The next step would be then to look for players that impact save percentage… but when we did start looking at this we found something surprising. We found an extremely low auto-correlation and slope when relating past to future save percentage impact:
This type of analysis matters. It’s not enough for a friend to simply pull off a trick shot when playing a game of hoops together; you will likely taunt them with “bet you can’t do that again.” Why? Because the ability to something desired being a skill rather than chance is related to the ability to repeatedly accomplish that task.
I wanted to make an example of this by investigating a bunch of players who are considered to have a legitimate impact on team save percentage. Fortunately, I stumbled upon an article by David Johnson that did all the work putting together a list for me.
In the article, Johnson presents 25 forwards who impact save percentage positively, and then 25 forwards who impact save percentage negatively. He then repeats the process for defensemen, given a sample size of 100 players overall.
I then went to look at how these players performed in relative-to-teammate save percentage for all seasons since that article was written. I realized halfway that Johnson provided a second list using another method (trying to take into account Quality of Competition) in an addendum at the bottom of the article.
Note: I ended up just looking at just forwards for Johnson’s first method and then the defenders for his second method. I was fine stopping here given the results were similar in both cases and that there is a large overlap in players in both lists. However, to prevent anyone from feeling like I’m cherry picking the data, feel free to look at defenders in the first list but not the second, forwards in the second list but not the first, and provide your results in the comments below. I’ll include an addendum to this article on whether or not the results change.
We find that 35% of the players considered to have a particular impact continued to have the same direction of impact, while 46% of players did not. Removing the 19 players that did not play in the future sample, we see that only 43% of the players Johnson listed ended up actually having the same direction of impact in the future as they did in the past.
If relative save percentage was completely random, we would expect around a 50/50 split. Now, these results do not say that relative save percentage is completely random. What it does suggest is that the observed results do not act any different than what we would expect if they were random.
We should remember though that the results we observe exist in the environment they originate from.
For one example, all NHL teams try to play defensively sound games and follow the defensive axioms like the ones listed above. If this were suddenly not true, the observed relationship could change. If suddenly a large number of players or teams stopped caring or trying, we might not see what we have here.
Another example of potential environment context is the distribution of talent. If defensive skill in shot quality varies from player to player much less than offensive skill, we could see a dramatic change in results if the opposite were true.

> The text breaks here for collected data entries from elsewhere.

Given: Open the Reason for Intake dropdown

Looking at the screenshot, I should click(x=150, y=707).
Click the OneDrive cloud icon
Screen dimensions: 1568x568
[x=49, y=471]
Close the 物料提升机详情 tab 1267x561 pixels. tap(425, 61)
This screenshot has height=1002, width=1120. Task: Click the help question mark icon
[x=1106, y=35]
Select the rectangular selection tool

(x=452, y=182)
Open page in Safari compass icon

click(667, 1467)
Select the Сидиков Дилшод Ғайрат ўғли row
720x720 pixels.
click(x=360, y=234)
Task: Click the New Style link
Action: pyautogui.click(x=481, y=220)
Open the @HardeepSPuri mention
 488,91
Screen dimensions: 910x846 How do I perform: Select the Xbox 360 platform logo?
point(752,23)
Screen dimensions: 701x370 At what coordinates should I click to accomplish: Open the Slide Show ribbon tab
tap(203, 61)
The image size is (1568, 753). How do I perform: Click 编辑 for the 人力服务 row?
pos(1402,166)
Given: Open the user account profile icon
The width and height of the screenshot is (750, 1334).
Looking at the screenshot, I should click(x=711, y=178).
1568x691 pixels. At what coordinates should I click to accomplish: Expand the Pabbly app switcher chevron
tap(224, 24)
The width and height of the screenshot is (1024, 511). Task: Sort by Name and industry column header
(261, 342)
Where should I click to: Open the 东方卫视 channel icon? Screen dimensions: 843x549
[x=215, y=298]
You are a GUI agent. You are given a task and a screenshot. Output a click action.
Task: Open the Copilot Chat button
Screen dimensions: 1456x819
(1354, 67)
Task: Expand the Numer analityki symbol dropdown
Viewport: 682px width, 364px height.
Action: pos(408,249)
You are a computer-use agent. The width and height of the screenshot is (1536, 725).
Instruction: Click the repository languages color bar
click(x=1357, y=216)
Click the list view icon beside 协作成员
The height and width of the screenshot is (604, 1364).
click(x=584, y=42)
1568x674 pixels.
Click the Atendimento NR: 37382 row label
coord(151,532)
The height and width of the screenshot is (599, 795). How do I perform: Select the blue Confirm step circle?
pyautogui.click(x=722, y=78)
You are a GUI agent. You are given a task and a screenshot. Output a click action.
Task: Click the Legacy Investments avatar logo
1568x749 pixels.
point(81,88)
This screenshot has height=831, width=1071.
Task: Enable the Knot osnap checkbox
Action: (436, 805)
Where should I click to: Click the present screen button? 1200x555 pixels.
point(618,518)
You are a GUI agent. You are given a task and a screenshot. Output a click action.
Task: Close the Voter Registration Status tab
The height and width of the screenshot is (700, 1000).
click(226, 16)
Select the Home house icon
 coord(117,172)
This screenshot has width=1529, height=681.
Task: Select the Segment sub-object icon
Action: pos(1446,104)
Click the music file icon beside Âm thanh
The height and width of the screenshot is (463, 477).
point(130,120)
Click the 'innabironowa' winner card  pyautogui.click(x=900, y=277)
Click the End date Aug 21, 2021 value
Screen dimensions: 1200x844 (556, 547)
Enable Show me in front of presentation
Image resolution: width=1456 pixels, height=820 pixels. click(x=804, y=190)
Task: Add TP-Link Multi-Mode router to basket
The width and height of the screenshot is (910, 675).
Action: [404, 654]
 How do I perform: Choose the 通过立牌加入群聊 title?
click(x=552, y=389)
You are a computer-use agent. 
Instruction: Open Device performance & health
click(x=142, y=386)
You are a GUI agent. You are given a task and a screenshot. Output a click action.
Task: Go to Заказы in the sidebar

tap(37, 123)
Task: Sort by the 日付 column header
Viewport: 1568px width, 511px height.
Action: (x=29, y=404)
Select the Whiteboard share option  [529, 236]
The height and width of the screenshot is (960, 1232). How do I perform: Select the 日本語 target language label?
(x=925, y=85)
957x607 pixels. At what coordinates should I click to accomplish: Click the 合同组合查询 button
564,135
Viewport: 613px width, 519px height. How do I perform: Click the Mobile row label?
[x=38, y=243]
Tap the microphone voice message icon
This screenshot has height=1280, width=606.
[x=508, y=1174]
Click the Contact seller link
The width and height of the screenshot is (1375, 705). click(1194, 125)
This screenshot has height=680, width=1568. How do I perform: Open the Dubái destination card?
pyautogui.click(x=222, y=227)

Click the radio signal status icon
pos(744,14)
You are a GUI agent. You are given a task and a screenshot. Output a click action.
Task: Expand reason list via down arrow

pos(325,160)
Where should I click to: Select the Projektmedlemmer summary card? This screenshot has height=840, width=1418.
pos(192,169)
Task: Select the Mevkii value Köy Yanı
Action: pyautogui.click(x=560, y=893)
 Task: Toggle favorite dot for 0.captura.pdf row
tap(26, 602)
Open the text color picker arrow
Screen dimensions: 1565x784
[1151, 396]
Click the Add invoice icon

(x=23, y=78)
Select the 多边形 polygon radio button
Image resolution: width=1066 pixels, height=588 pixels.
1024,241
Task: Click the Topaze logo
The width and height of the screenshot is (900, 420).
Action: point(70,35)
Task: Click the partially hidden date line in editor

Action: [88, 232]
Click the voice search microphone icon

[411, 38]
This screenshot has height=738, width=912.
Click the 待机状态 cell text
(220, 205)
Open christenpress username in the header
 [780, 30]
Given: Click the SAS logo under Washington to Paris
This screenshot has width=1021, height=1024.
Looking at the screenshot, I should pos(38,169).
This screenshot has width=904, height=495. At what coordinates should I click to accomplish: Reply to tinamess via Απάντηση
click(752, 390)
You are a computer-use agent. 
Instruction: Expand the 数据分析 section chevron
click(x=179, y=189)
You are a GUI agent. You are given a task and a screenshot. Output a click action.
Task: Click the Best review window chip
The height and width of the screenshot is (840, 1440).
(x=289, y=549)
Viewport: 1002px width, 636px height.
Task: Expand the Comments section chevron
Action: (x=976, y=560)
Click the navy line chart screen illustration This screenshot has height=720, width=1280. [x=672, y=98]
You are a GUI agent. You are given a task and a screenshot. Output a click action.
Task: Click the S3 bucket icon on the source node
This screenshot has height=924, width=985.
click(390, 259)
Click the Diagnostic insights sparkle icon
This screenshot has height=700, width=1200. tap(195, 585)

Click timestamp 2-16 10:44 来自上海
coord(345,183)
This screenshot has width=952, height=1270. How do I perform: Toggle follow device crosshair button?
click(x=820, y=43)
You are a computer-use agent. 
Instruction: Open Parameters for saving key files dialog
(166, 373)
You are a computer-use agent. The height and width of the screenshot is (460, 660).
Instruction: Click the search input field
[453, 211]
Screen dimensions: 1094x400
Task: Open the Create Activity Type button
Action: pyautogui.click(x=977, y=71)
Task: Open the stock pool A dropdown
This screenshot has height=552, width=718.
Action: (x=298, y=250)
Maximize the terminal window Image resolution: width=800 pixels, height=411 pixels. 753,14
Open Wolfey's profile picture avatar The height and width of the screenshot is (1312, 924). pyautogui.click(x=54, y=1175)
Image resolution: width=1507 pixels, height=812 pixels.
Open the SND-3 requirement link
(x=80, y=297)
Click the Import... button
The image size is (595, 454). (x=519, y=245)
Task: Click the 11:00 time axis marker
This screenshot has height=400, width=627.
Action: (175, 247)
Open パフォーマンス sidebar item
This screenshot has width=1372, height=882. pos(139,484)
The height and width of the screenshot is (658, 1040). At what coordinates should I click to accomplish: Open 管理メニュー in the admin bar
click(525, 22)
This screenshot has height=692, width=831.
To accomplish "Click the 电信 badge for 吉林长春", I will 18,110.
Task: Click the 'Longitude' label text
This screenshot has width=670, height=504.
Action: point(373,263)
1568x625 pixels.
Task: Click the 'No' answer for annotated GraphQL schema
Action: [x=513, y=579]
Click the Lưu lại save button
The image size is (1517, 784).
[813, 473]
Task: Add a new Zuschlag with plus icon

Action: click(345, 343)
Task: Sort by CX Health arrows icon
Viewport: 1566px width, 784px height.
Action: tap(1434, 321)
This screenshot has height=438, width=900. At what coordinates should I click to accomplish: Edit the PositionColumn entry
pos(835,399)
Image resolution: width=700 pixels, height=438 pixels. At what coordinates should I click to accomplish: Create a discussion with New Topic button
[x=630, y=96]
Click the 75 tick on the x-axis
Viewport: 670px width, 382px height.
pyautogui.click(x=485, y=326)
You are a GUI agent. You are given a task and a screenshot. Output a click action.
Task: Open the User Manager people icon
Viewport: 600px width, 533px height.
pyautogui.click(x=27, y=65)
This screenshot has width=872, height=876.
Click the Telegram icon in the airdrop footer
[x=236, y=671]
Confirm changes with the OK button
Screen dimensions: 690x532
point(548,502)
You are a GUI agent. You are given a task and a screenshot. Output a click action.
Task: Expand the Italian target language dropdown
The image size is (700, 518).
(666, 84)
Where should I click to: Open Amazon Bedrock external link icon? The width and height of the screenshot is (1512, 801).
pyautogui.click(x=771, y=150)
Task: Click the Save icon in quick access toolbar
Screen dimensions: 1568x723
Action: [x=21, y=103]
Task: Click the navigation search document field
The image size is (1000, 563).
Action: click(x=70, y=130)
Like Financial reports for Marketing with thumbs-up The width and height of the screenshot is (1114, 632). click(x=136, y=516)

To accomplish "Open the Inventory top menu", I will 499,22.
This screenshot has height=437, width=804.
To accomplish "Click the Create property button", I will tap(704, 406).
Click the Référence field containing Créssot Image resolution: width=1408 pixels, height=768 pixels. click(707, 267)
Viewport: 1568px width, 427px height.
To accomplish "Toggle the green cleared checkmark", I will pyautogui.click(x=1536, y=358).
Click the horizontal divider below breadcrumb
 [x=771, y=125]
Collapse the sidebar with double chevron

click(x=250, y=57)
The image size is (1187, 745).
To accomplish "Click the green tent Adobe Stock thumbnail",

What is the take home message then? How should management, coaches, and analysts act given this information?
Well, when you look at a player who has a particular impact on relative team save percentage, you cannot simply assume that means they are effectively causing that impact and will continue to perform like that. You will first need to heavily regress the data and assume their impact is being heavily exaggerated (example: for a two-season sample on a defenseman, you would regress by 85%, or assume they are only 15% as good as you observe). Then, you would need to remind yourself that just the direction of that regressed value is likely only right 50% of the time.